Geliebtes Rom,
in deiner Demokratie gibt es keine Grenzen. Es gibt keinen Schießbefehl für einen Gedanken. Keinen Todesstreifen für eine fragwürdige Äußerung. Kein Niemandsland, keinen Tunnel für eine Kulturkritik an deinem System. Jede Kritik heißt du willkommen als einen Gast, der sich wie zu Hause fühlen soll. Die Terrorzelle des NSU jagst du aus dem Haus, nach Hinterdeutschland, Snowden nach Cuba. Sag mir, wo du stehst. Ich sag dir, welchen Weg ich geh. Gilt dein Demokratieprinzip auch für deine Liebe? Wo fängt deine Liebe zu mir an, wo endet sie? Wo liegt der Gewehrlauf deiner Liebe? Wann macht sie sich aus dem Staub und flieht in den Westen? Sag mir, liebes Rom, welcher Terrorzelle meines Körpers machst du den Prozess? (Heer, Stahl und Sturm sind deine Ungeheuer) Ich komme aus einer Diktatur des Denkens. Mit der Grenze im Kopf forme ich die Worte auf meiner Zunge, lasse sie durch meine Zähne gleiten, die Türsteher der Ideologie. Die Demokratie in deinem Land hat keinen Biss Rom. Sie ist die Feinmechanik des Kapitalismus (ohne Proletariat).

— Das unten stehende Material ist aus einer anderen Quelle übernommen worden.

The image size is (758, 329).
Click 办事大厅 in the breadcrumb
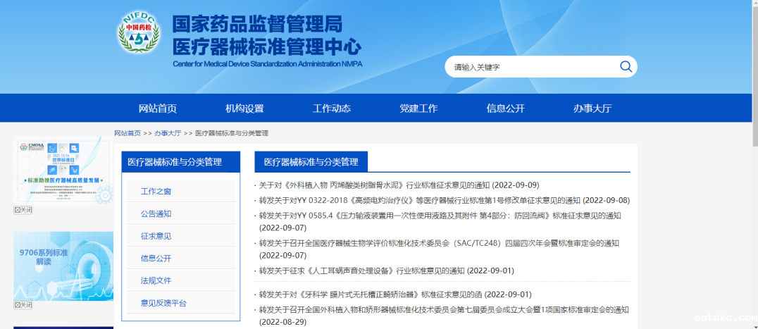(168, 133)
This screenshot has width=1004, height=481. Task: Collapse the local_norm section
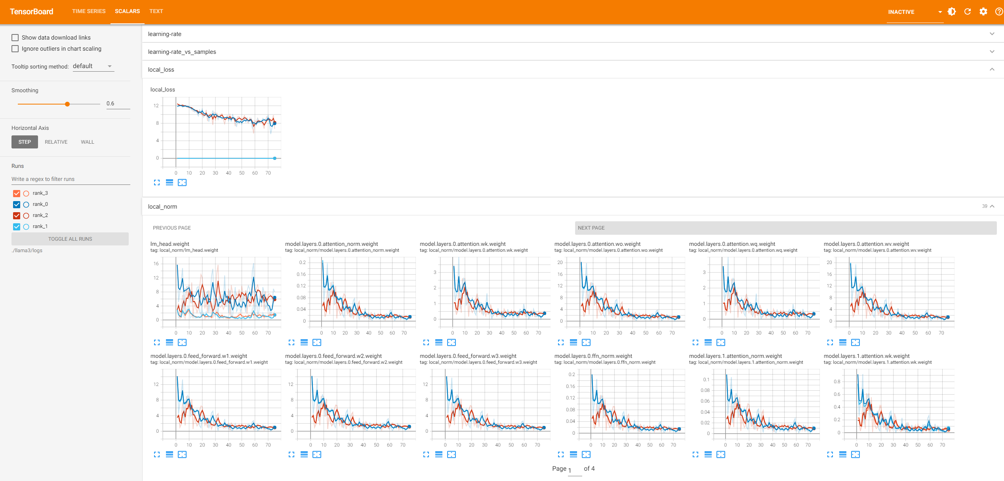click(x=992, y=206)
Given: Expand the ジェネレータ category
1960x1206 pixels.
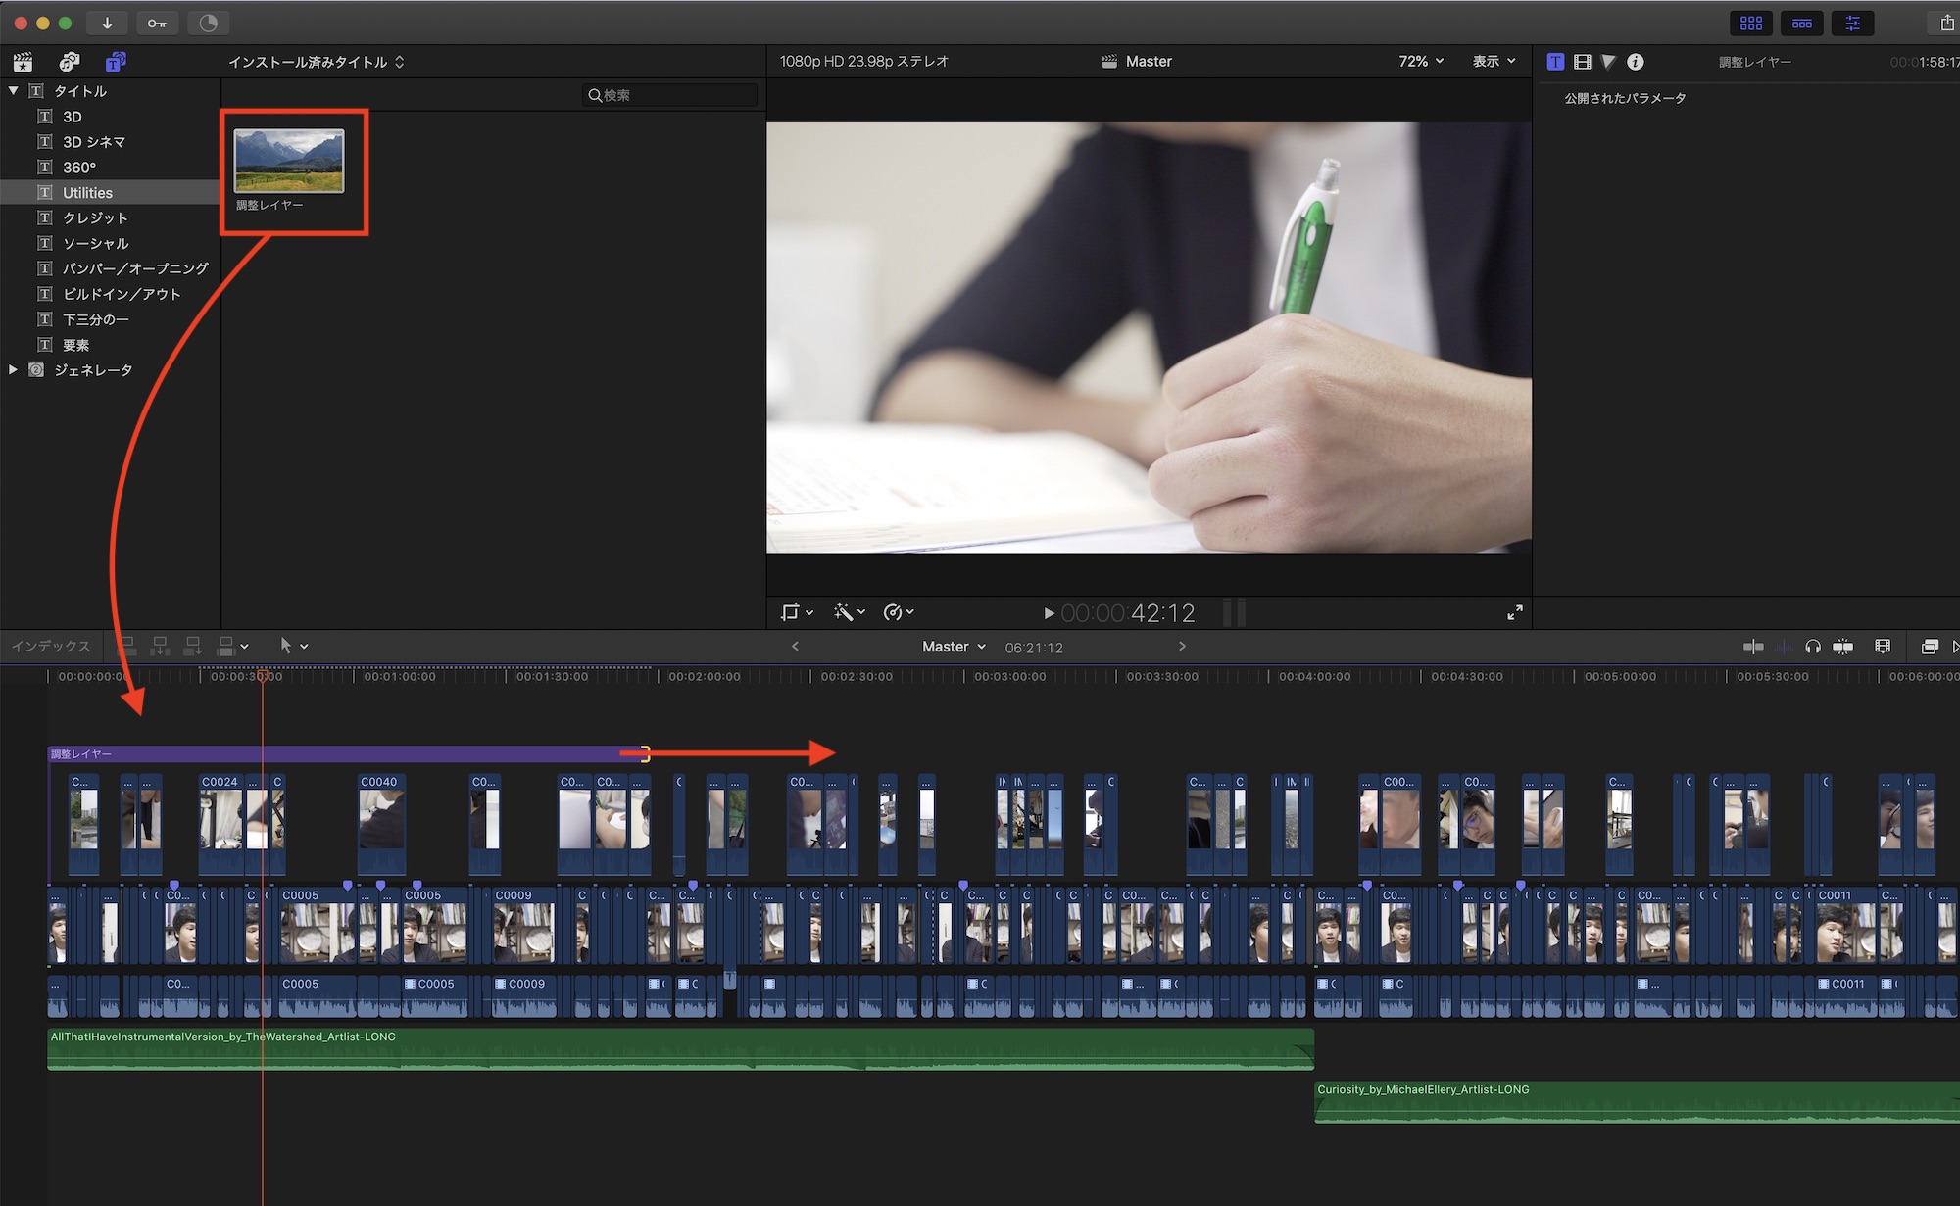Looking at the screenshot, I should click(13, 370).
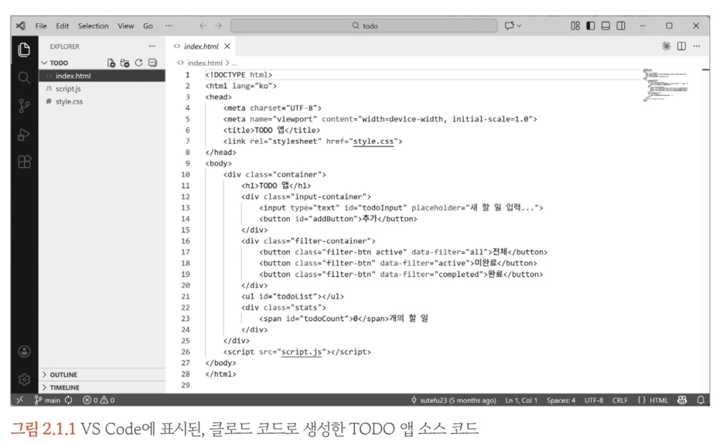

Lass mich deine Zähne fühlen. Hau sie in mein rastloses Fleisch. Die Diktatur ist unser Tattoo. Der Zirkusdirektor mit Peitsche. Occupy Wall Street Occupy Me, den Ruhelosen,
Dein Karthago
Karthago, Geliebter,
nein, ich hab kein Gewehr. Ich muss niemand aus großer Entfernung in den Rücken schießen. Ich sehe dir in die Augen, wenn ich dir den Dolch gebe, denn ich meine genau Dich. Du brauchst nicht flüchten, keinen Tunnel graben, musst keinen Untergrund ausheben. Das Niemandsland sind wir. Dort wo ich warte auf dich, wo du rastlos bist, ist unser Todesstreifen. Verlauf dich auf deinen Streifzügen, Rom ist da, wenn du vor Erschöpfung einschläfst. Fletsche deine Zähne, Liebster, und lehn dich an meine Mauern, wenn du nicht mehr kannst. Schrei deinen Protest, meine Straßen sollen dein Megaphon sein. Ich will dich nicht besetzen, ruheloses Karthago. Ich bin dein Zucottipark, deine Wall Street, dein Bürofenster mit der Backsteinwand davor, die Bühne für deinen rastlosen Stillstand. Mich interessiert keine Zelle und kein Winkel, mein Terror sind die offenen Türen, das helle Tageslicht. Kein Versteck, keine Scham. Hier stehe ich, meine Tore sind weit geöffnet, für dich. Jeder kann herein kommen, jeder sagen was ihm in den Sinn kommt, alle machen eine Riesenunordnung. Meine Tore sind offen, ich warte nur auf dich. Und wenn du kommst, beiße ich in dein Fleisch, bis ich zahnlos bin, denn ich will das Bekenntnis deiner Lippen.